Oxenham’s success at the Pearl Islands was striking, but short lived. Spanish reports indicate that the raiders carried off a substantial haul of plunder, including gold, silver and pearls, as well as seventy slaves who were handed over to the cimaroons. It was accompanied by a furious outbreak of iconoclastic violence, with the destruction of images and crucifixes, and the public assault and humiliation of a friar, who was forced to wear a chamber pot on his head. In another powerful example of symbolic violence, a Spanish colonist had an iron collar placed around his neck by one of the cimaroon
s. The raid on the Pearl Islands was followed by the seizure of a rich vessel laden with gold and other commodities off Guayaquil.58
The Spanish responded by sending out expeditions to hunt down the pirates, while launching raids against cimaroon settlements. During the six months following the raid much of the booty was recovered. Oxenham’s company dispersed, suffering heavy casualties at the hands of the Spanish. The ferocity of this campaign appears to have weakened support for the English among the cimaroons. Oxenham later claimed that they blamed the English for their ruin, and consequently treated them badly. Spanish hostility was intensified by rumours of increasing pirate violence across the Main. This ‘new development’, according to one Spanish report, included the castration of two Franciscan friars.59 By October 1577 Oxenham and seven members of his company had been captured. More were rounded up later in the year, though a small group managed to escape, possibly returning to England. Oxenham and his principal officers were subsequently taken to Lima and executed in November 1580.

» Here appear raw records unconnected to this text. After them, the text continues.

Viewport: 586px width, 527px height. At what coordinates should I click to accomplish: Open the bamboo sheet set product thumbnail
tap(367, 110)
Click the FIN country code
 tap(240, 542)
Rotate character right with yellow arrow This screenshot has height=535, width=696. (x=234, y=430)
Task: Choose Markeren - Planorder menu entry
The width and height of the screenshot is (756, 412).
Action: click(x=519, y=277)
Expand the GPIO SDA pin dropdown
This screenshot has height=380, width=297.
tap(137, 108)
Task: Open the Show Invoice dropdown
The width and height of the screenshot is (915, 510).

For the Spanish, the spread of English raiding into the Pacific starkly demonstrated the dangers to colonial commerce and settlement from small-scale provincial adventurers, who seemed to be capable of promoting piratical ventures with little check from the regime. Oxenham informed the Spanish that ‘no licence or permission of anybody was necessary, for these and more can depart out of England without there being required more licence than their will to go’.60 However, Oxenham’s voyage came at a time when English depredation in the Caribbean was losing momentum. In part this was the result of the inherent dangers and difficulties of transatlantic plunder. These grew progressively worse as Spain improved its defence of the isthmus region, helped by the failure of the English alliance with the cimaroons to develop. At the same time an unfavourable political and diplomatic environment in England weakened support for a direct assault on Spain’s colonial possessions in America, though the Queen’s interest in more indirect and discrete activity was demonstrated by her support for Drake’s voyage of 1577. Furthermore, the seafaring infrastructure appeared to be ill-suited for sustained predatory venturing across the Atlantic, particularly as piracy and sea roving were flourishing in the seas around the British Isles. Most of the piratical ventures into the Caribbean during the 1570s were undertaken by small-scale, marginal operators from provincial bases in the south-west, who were unable or unwilling to bear the hazards of a dangerous and mercenary business.